Christopher Wesley

Personal information
- Full name: Christopher George Wesley
- Born: 23 June 1987 (age 39) Nuremberg, West Germany
- Height: 1.92 m (6 ft 4 in)
- Weight: 88 kg (194 lb)

Sport
- Sport: Field hockey
- Position: Midfielder / Forward

Senior career
- Years: Team / Caps / Goals
- 2007–2020: Nürnberger HTC / - / -

National team
- Years: Team / Caps / Goals
- 2005–2016: Germany / 162 / (28)

Medal record
Men's field hockey
Representing Germany
Olympic Games
| Gold medal – first place | 2012 London | Team |
| Bronze medal – third place | 2016 Rio de Janeiro | Team |
EuroHockey Championship
| Gold medal – first place | 2011 Mönchengadbach |  |
| Gold medal – first place | 2013 Boom |  |
| Silver medal – second place | 2009 Amstelveen |  |
| Silver medal – second place | 2015 London |  |
Champions Trophy
| Gold medal – first place | 2014 Bhubaneswar |  |
| Silver medal – second place | 2009 Melbourne |  |
EuroHockey Junior Championship
| Bronze medal – third place | 2008 San Sebastián |  |

= Christopher Wesley =

German field hockey player (born 1987)

Christopher George Wesley (born 23 June 1987) is a German former field hockey player who played as a midfielder or forward.

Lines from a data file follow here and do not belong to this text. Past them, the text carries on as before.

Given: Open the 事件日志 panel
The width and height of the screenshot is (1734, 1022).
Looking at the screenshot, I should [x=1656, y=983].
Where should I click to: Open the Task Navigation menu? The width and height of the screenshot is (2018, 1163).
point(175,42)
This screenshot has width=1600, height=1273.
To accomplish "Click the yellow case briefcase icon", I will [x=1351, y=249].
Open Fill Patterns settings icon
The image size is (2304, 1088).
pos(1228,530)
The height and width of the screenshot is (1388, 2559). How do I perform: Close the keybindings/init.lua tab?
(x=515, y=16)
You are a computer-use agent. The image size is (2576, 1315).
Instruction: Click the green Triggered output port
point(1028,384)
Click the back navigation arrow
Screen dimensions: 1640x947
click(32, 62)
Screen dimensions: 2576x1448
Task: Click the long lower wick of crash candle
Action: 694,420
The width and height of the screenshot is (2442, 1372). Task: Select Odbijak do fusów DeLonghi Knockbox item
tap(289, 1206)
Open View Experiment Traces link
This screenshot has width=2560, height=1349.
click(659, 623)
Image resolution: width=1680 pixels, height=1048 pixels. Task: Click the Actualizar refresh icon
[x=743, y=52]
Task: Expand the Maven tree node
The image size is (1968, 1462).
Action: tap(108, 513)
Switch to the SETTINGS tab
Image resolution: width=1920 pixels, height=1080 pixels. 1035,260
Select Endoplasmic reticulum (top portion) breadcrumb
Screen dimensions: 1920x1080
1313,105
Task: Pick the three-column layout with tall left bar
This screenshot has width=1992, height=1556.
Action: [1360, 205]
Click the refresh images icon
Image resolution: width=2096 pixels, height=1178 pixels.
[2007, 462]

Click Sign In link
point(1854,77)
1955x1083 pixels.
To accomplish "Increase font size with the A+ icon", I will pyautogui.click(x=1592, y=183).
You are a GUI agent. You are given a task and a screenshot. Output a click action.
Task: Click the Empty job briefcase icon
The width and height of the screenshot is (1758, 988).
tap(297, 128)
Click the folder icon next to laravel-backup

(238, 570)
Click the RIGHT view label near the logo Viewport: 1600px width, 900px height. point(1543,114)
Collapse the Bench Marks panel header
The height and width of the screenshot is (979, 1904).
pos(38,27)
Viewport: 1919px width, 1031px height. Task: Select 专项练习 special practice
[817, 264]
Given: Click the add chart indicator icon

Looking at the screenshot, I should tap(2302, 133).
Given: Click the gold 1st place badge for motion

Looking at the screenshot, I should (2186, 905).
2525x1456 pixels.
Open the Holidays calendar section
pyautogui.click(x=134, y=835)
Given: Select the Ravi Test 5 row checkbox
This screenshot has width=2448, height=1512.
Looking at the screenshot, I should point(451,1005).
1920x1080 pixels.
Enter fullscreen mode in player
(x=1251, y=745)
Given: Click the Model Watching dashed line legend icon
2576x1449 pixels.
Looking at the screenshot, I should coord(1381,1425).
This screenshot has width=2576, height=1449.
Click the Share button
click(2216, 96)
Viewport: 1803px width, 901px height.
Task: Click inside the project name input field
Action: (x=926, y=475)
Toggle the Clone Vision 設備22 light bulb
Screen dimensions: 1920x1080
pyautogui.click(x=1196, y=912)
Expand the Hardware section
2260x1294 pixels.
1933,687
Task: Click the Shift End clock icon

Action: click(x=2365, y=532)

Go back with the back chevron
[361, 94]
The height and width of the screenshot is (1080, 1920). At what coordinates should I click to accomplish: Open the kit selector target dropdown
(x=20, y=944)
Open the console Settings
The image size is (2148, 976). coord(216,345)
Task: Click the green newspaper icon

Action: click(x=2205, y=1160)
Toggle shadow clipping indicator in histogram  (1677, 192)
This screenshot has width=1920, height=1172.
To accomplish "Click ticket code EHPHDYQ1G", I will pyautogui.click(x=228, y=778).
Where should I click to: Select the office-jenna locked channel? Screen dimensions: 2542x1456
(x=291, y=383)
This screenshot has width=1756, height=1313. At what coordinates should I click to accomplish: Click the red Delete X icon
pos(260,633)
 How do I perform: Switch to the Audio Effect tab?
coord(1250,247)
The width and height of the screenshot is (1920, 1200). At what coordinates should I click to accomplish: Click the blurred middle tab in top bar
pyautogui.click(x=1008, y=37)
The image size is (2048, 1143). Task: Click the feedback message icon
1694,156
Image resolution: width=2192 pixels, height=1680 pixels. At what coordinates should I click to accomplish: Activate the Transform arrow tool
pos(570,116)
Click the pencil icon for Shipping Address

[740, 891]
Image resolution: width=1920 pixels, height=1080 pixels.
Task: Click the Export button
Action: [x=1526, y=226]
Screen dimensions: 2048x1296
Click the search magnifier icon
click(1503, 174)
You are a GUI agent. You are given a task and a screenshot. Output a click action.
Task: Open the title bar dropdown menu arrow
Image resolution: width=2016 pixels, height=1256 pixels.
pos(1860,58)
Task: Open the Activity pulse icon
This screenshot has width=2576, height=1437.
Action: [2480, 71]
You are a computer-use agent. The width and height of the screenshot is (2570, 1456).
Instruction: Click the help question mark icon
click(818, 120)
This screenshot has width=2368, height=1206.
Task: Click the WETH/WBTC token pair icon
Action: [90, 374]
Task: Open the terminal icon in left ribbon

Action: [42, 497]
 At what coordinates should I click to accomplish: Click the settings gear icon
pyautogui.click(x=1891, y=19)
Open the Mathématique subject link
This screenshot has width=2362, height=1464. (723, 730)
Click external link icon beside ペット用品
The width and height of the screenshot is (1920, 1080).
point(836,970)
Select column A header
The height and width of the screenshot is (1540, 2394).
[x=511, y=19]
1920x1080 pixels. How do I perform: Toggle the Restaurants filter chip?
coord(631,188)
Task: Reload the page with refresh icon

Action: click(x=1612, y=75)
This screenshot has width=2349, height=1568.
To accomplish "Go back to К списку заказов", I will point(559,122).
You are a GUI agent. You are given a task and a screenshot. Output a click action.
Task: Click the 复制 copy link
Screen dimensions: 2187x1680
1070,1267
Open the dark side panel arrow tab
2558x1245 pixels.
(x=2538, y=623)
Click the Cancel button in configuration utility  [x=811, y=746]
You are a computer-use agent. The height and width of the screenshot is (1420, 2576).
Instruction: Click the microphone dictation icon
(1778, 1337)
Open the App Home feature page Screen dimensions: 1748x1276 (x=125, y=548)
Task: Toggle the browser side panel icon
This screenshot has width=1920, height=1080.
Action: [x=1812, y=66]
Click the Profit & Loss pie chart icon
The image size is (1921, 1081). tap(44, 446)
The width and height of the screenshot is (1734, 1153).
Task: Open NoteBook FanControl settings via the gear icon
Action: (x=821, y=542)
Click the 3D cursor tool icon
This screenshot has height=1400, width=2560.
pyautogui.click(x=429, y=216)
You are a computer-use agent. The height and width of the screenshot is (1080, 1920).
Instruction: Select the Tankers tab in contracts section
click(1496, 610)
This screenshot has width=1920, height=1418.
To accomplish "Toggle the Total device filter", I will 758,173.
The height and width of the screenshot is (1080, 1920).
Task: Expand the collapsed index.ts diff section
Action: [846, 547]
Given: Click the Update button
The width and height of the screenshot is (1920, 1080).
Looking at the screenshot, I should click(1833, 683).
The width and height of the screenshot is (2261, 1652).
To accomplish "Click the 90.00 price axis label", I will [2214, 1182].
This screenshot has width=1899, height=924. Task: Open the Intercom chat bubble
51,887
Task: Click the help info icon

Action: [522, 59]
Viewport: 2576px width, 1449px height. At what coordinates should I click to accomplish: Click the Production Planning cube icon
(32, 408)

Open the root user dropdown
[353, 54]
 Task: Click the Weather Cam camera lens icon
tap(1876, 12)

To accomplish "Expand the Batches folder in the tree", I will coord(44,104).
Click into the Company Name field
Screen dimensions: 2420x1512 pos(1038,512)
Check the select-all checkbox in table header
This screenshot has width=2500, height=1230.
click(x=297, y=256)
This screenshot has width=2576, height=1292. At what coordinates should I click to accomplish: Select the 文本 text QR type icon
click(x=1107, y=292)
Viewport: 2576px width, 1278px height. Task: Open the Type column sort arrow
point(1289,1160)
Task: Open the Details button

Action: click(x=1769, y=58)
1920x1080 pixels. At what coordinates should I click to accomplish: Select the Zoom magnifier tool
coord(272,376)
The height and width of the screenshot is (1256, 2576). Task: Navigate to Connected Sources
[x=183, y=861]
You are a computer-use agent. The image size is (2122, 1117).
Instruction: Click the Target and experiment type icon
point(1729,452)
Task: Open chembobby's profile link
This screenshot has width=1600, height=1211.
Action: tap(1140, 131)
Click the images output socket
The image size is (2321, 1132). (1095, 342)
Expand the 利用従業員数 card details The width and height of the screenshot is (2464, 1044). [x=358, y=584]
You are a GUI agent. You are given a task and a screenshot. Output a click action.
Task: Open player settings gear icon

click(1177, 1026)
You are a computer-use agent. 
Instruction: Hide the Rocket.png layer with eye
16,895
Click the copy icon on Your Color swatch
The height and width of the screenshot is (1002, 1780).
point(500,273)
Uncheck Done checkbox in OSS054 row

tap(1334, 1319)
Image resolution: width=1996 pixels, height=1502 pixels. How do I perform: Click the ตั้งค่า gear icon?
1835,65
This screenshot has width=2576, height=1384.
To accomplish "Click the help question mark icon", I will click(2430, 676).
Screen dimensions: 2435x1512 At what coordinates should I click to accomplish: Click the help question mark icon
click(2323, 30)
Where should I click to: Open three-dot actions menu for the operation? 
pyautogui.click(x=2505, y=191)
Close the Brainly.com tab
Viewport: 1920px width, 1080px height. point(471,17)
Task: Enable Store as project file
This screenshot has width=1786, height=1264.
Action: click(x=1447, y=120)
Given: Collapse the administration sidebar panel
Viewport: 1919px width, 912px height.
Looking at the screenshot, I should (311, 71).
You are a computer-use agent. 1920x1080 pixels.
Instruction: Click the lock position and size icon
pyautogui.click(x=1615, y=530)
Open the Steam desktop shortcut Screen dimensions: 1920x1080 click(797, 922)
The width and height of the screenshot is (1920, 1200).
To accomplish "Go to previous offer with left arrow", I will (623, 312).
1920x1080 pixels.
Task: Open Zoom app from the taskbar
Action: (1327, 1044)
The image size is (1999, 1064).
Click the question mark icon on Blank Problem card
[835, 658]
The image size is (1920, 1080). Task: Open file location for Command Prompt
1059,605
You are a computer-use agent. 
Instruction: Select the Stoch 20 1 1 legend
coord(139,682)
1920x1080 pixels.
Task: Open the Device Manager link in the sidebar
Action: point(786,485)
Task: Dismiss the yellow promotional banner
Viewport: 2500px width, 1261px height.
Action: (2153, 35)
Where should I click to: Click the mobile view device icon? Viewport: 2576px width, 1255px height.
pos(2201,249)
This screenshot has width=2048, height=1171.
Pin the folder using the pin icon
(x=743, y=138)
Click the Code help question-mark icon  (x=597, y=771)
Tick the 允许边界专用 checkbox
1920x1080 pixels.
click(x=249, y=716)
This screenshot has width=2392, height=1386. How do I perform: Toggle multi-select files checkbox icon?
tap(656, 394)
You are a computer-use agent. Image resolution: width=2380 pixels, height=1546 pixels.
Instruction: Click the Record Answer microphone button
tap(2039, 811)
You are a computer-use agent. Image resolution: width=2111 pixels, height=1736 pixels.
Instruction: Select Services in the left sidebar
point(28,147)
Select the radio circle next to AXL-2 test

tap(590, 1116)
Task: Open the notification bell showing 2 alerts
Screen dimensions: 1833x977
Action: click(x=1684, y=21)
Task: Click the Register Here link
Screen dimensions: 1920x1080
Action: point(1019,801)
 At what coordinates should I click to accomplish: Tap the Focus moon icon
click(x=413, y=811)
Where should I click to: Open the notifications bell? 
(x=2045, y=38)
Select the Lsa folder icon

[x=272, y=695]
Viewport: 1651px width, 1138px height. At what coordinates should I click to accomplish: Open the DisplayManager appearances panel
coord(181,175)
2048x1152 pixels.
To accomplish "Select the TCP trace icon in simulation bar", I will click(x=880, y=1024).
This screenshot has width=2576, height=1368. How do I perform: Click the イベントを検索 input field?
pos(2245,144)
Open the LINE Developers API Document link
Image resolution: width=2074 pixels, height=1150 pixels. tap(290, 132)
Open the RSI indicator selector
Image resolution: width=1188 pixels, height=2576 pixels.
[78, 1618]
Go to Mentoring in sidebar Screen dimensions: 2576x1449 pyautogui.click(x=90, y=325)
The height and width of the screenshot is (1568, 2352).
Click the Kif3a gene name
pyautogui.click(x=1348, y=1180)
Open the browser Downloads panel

At the 2012 Summer Olympics, he competed for the national team in the men's tournament.

==Career==
Wesley played his whole career for Nürnberger HTC in the German Bundesliga. He played a total of 162 matches for the national team from 2005 until 2016 in which he scored 28 goals. In April 2020 he announced his retirement from top-level hockey.